Population (2006 census)
- • Total: 160,152
- • Density: 141.5/km^{2} (366.4/sq mi)
- Time zone: UTC+1 (WAT)
- 3-digit postal code prefix: 270
- ISO 3166 code: NG.KO.OL

= Olamaboro =

Olamaboro is a Local Government Area in the southeast of Kogi State, Nigeria, bordering Enugu State and Benue State. Its headquarters are in the town of Okpo.

It has an area of 1,132 km^{2} and a population of 160,152 at the 2006 census.

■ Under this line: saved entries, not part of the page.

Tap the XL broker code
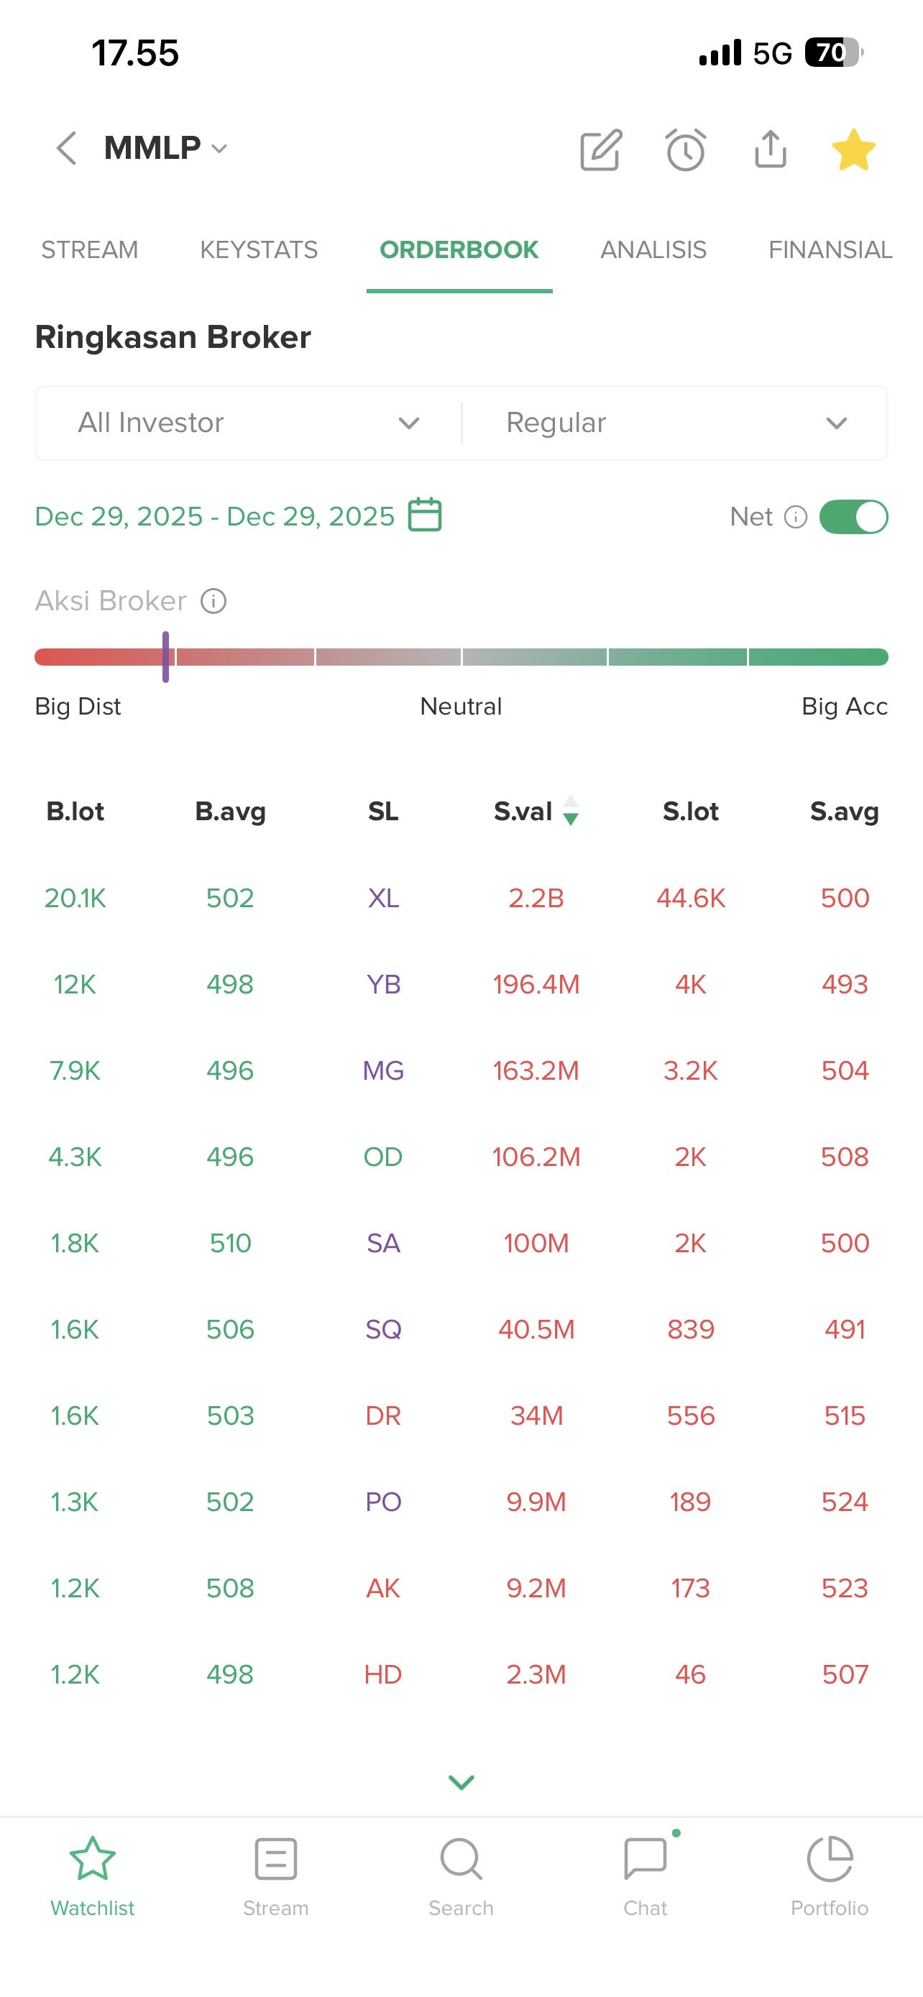This screenshot has width=923, height=1997. pyautogui.click(x=384, y=898)
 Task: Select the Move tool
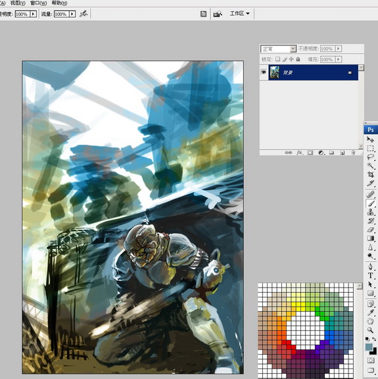(x=370, y=139)
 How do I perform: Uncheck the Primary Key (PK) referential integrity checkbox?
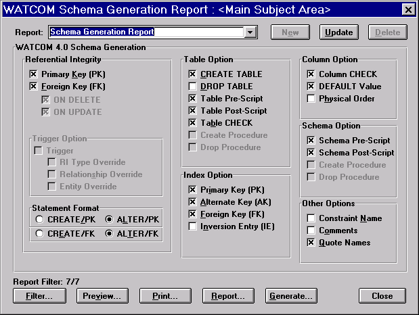coord(34,74)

The postal code of the area is 270.

==Climate==
In the town of Okpo, the rainy season is warm, oppressive, and overcast and the dry season is hot, muggy, and partly cloudy. Over the course of the year, the temperature typically varies from 61 °F to 88 °F and is rarely below 55 °F or above 93 °F.

==Notable people==
- Ilebaye
- Edward Onoja
- Ogwu james Onoja

== Language ==
The people of Olamaboro speaks Igala which is one of the major languages in Kogi state.